U.N. envoy Lakhdar Brahimi said on Tuesday an interim Iraqi government could be chosen by the end of May despite the "extremely worrying" security situation in Falluja and elsewhere.

U.N. envoy Lakhdar Brahimi is seen upon arrival at the Elysee Palace for talks with French President Jacques Chirac, April 24. [Reuters]
Brahimi, a former Algerian foreign minister persuaded by the United States to help in the transition to Iraqi rule, laid out to the U.N. Security Council plans for a new government, due to take power on June 30.

"Though it will certainly not be easy, we do believe that it shall be possible to identify by the end of May a group of people respected and acceptable to Iraqis across the country, to form this caretaker government," Brahimi said.

The 15-nation council issued a statement welcoming Brahimi's "provisional ideas" for an interim Iraqi regime that would be made up of nonpartisan technocrats. He intends to return to Iraq shortly, the statement said.

But Brahimi warned about the "increase in violence up and down the country" and especially in the besieged city of Falluja.

"It is extremely worrying," he said. The U.S.-led coalition knew "better than everyone else that the consequences of such bloodshed could be dramatic and long-lasting."

Iraqis burn a homemade flag with the design of their country's new flag in the besieged city of Falluja, April 27, 2004. [Reuters]
"Is it possible for the process to proceed under such circumstances? Will it be viable? Will it be credible?" Brahimi asked. "I put it to (the Security Council) that there is no alternative but to find a way of making the process viable and credible."

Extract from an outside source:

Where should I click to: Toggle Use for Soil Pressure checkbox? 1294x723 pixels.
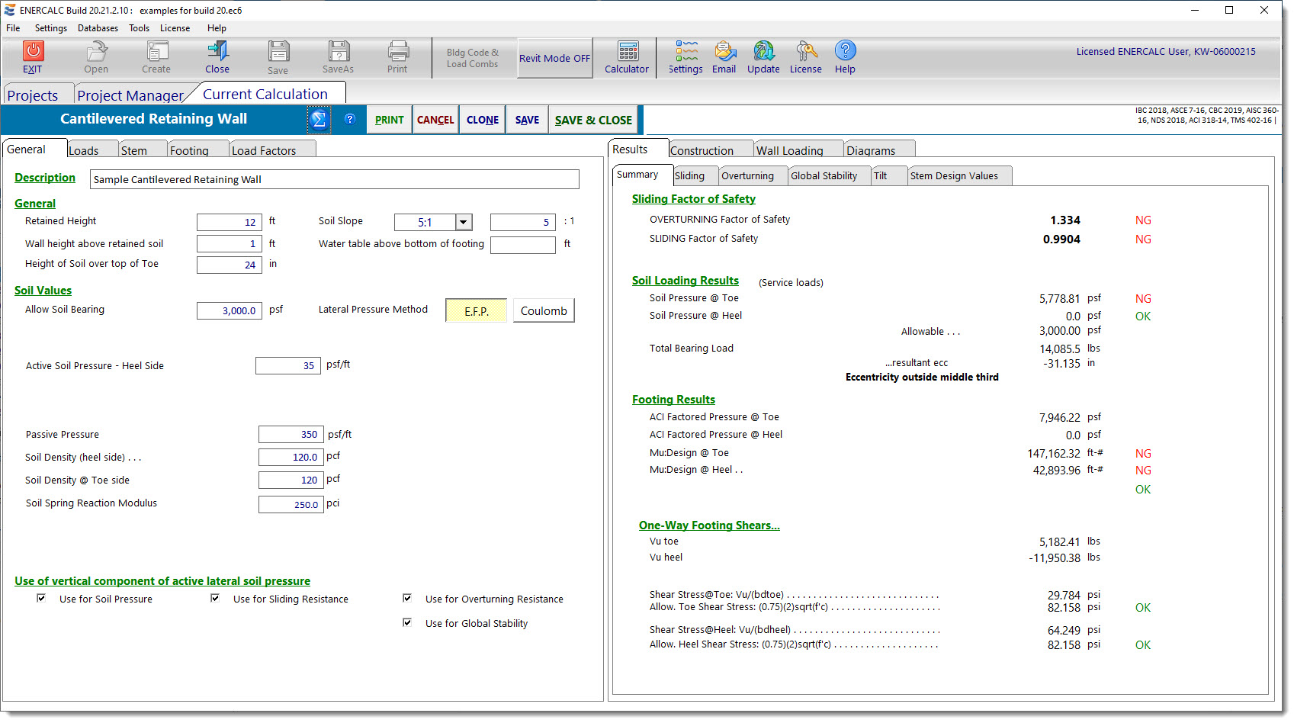(x=41, y=599)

Brahimi made clear there were many powers the new government would not have until elections in January 2005. He said it should reach "crystal clear understandings" on sovereignty with the United States before June 30.

"You want 150,000 soldiers to disappear at midnight on the 30th of June? Those soldiers are going to be there," he told reporters later.

U.S. Secretary of State Colin Powell said on Monday the interim Iraqi government would have to give up some of its sovereignty to allow a free hand to U.S.-led armed forces.

And Washington's ambassador to the United Nations, John Negroponte, expected to be the new U.S. ambassador in Iraq after June 30, told reporters foreign forces had to control security because a transitional government would not be capable of doing so immediately.


Brahimi has proposed that the current U.S.-selected Iraqi Governing Council be dissolved and an interim government made up of nonpartisan experts take its place until the elections.

He said the United Nations would "help" select the government, along with the U.S.-led Coalition Provisional Authority and the Governing Council.

But Brahimi said it was important that members of the caretaker government shunned partisanship. "It is best if the members of the caretaker government, including the interim president, vice presidents and prime minister, were to choose not to stand for elections," he said.

He proposed organizing a national conference in July of at least 1,000 people to draw Iraqis together. This conference would elect a "consultative council" to provide advice to the government and receive reports from ministers.

The United States is currently drawing up a Security Council resolution, expected to be circulated next month, that would bless an interim government.

The resolution is to approve a U.S.-led multinational force, part of which would be designated to protect U.N. staff, and outline the duties of a more robust U.N. mission in Iraq.

Some diplomats believe there may be problems with approving an interim government that will not control Iraqi security.

But Chile's U.N. Ambassador, Akram Munoz, said, "Everybody knows that there will have to be military forces on the ground for some time."